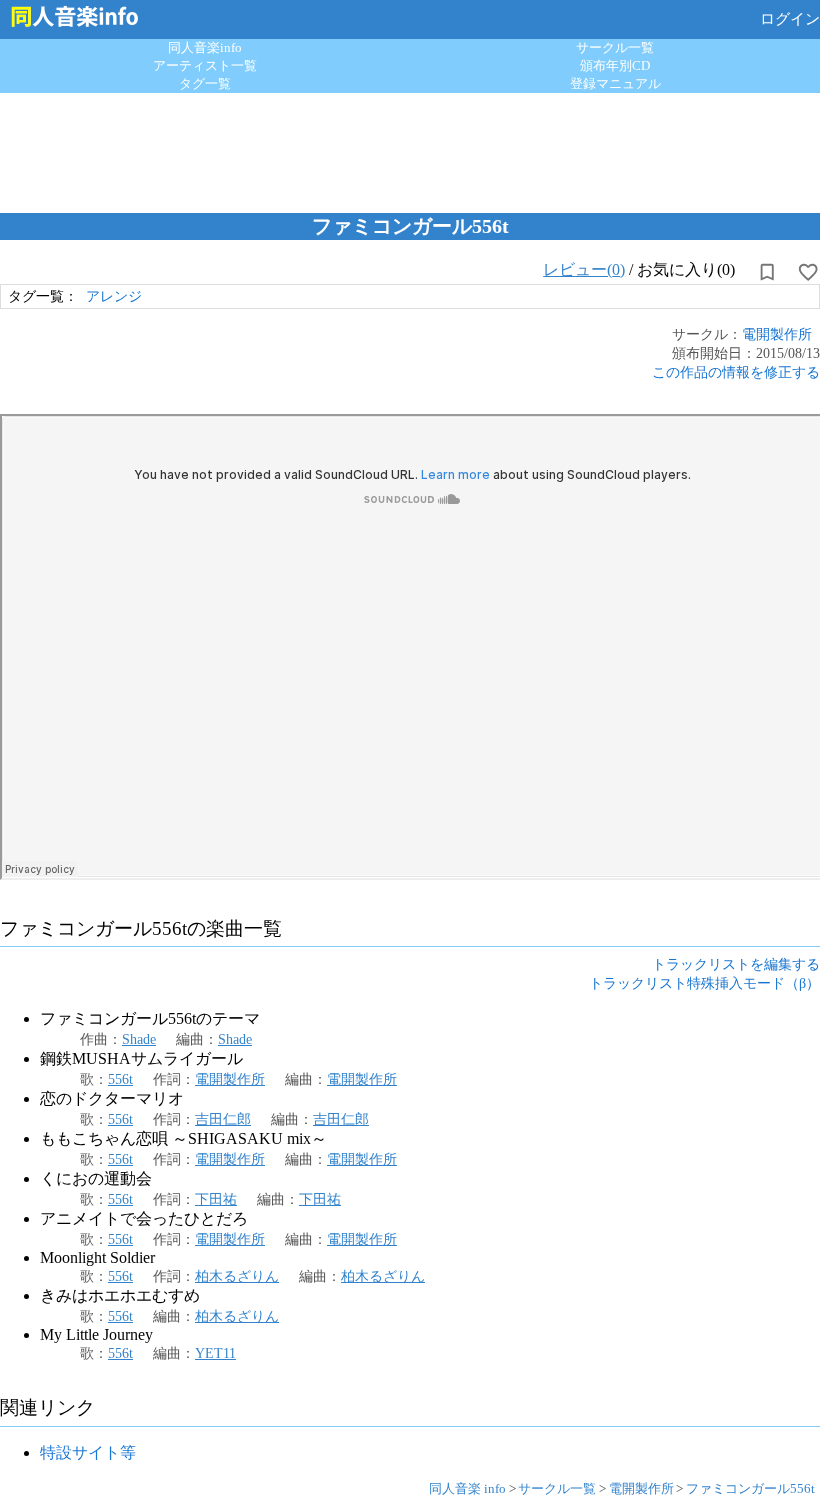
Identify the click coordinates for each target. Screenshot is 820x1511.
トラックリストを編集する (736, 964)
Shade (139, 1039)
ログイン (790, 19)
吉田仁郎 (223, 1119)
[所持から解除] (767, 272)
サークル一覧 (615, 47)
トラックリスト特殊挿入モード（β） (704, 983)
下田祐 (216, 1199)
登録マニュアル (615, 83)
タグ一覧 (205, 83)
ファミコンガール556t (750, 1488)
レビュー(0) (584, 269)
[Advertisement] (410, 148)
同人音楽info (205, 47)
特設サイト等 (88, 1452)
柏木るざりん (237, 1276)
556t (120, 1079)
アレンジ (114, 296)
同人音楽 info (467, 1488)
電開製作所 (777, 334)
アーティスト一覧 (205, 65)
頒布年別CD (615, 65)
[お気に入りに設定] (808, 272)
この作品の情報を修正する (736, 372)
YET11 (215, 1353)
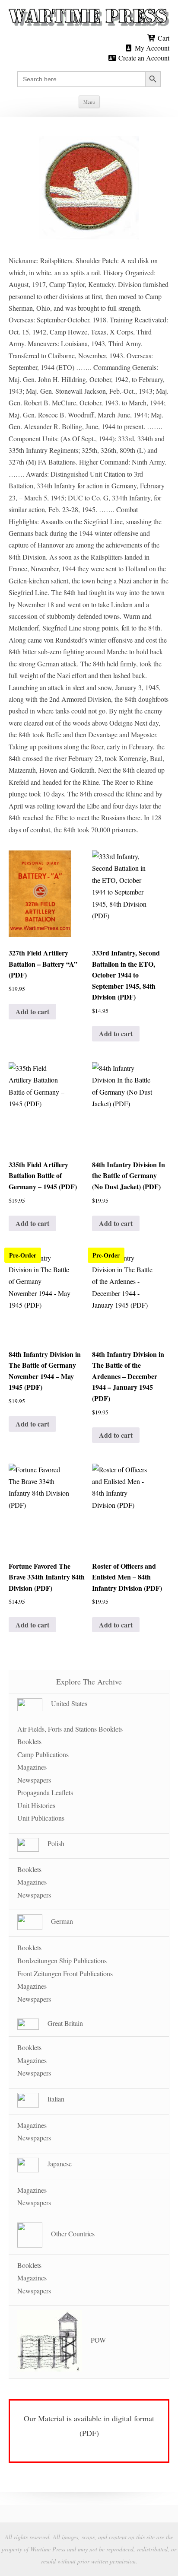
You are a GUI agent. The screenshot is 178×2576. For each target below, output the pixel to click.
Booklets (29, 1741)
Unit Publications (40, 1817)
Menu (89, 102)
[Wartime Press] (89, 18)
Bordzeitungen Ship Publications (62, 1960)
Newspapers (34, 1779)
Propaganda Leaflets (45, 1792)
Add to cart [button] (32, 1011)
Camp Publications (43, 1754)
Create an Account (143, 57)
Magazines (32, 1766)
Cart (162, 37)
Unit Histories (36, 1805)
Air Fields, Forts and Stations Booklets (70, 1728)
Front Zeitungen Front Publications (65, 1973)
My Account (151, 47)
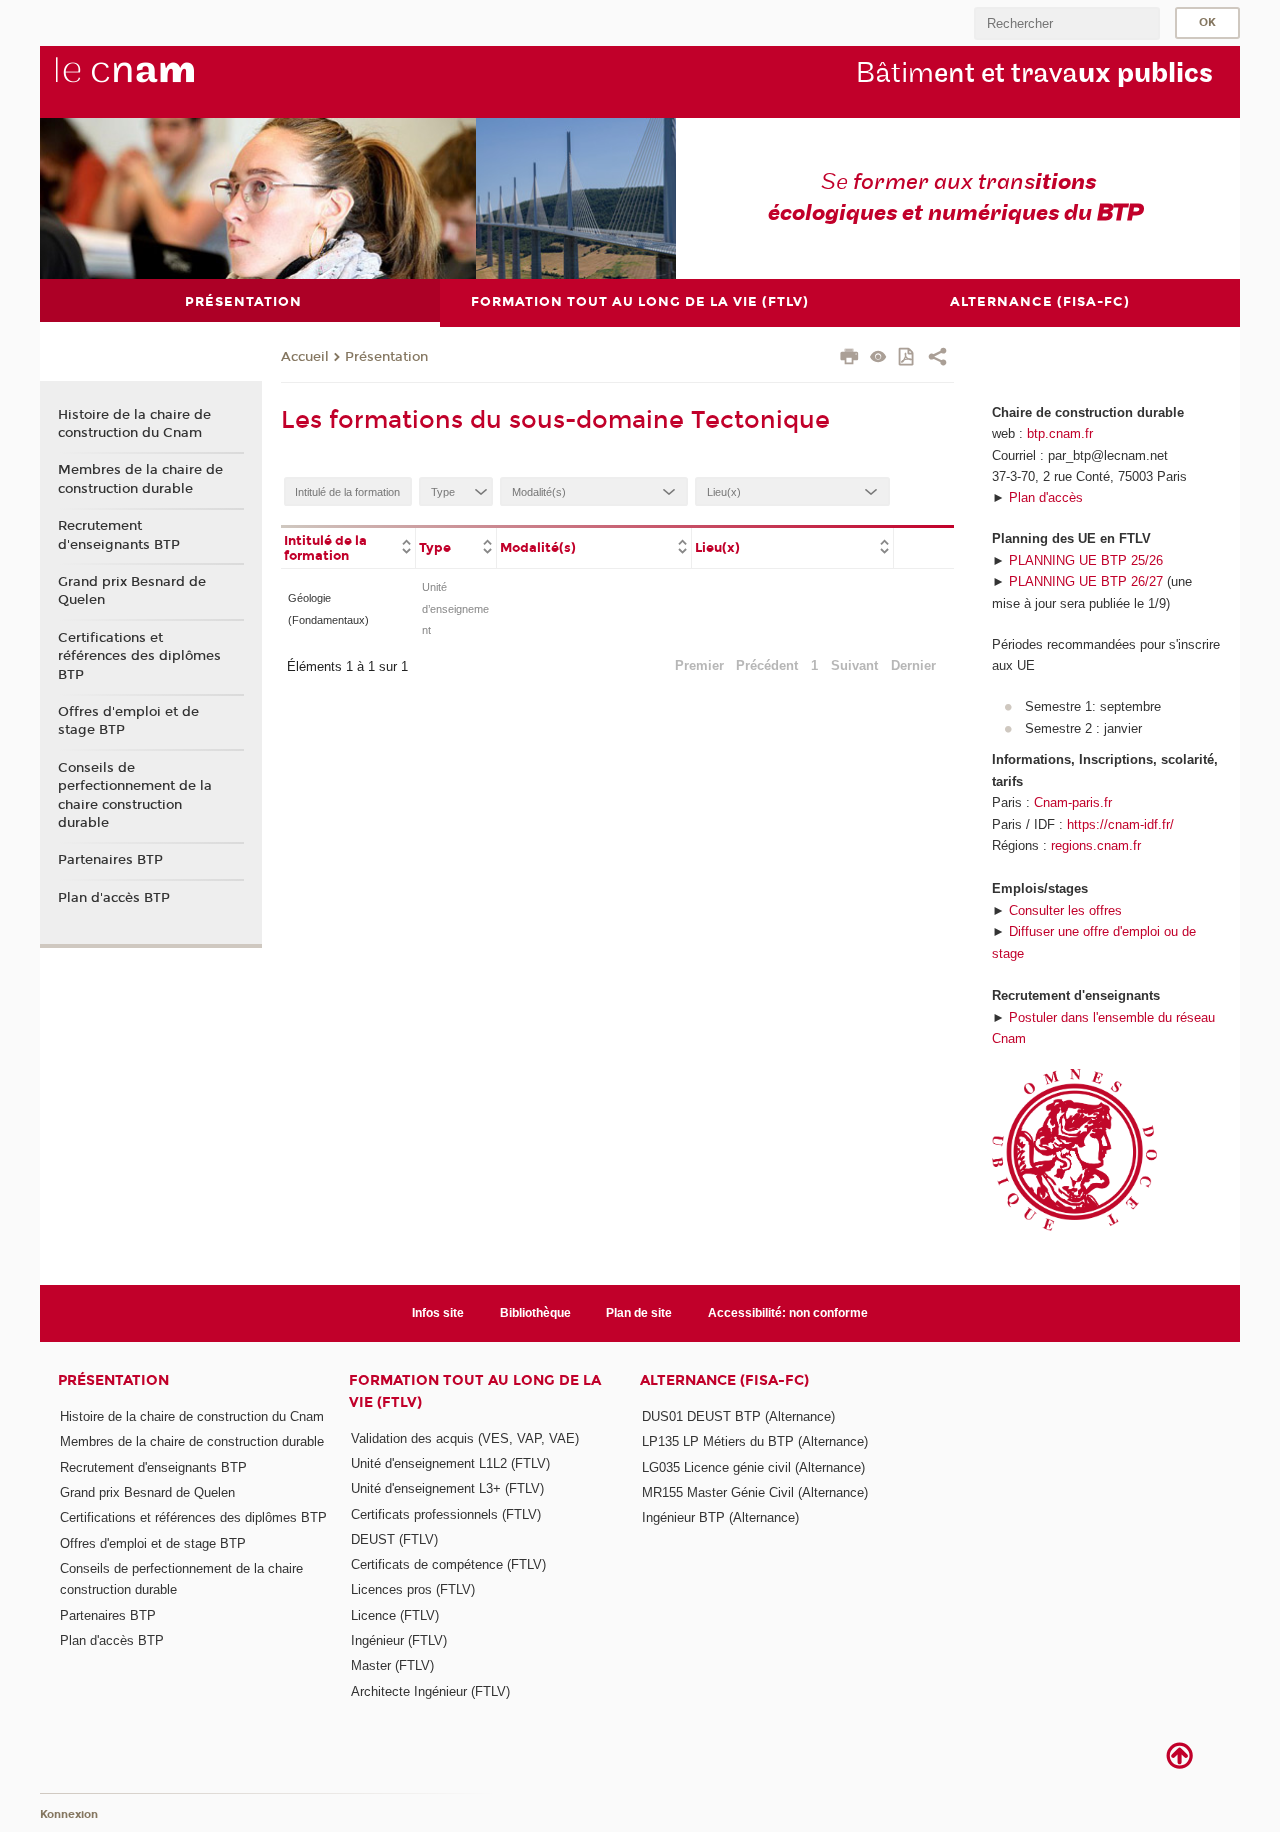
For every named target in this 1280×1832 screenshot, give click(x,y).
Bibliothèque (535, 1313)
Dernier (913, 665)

+ + + + + + +

The first line of the entries, the line containing "[Wartime Press] (89, 18)", and every line between them are to be output exactly; pictures are not.

■ **Task result**:
Identify the click coordinates for each target. Screenshot is 820x1511.
トラックリストを編集する (736, 964)
Shade (139, 1039)
ログイン (790, 19)
吉田仁郎 (223, 1119)
[所持から解除] (767, 272)
サークル一覧 (615, 47)
トラックリスト特殊挿入モード（β） (704, 983)
下田祐 (216, 1199)
登録マニュアル (615, 83)
タグ一覧 (205, 83)
ファミコンガール556t (750, 1488)
レビュー(0) (584, 269)
[Advertisement] (410, 148)
同人音楽info (205, 47)
特設サイト等 (88, 1452)
柏木るざりん (237, 1276)
556t (120, 1079)
アレンジ (114, 296)
同人音楽 info (467, 1488)
電開製作所 (777, 334)
アーティスト一覧 (205, 65)
頒布年別CD (615, 65)
[お気に入りに設定] (808, 272)
この作品の情報を修正する (736, 372)
YET11 (215, 1353)
You are a GUI agent. The screenshot is 178×2576. For each target below, output the pixel to click.
Booklets (29, 1741)
Unit Publications (40, 1817)
Menu (89, 102)
[Wartime Press] (89, 18)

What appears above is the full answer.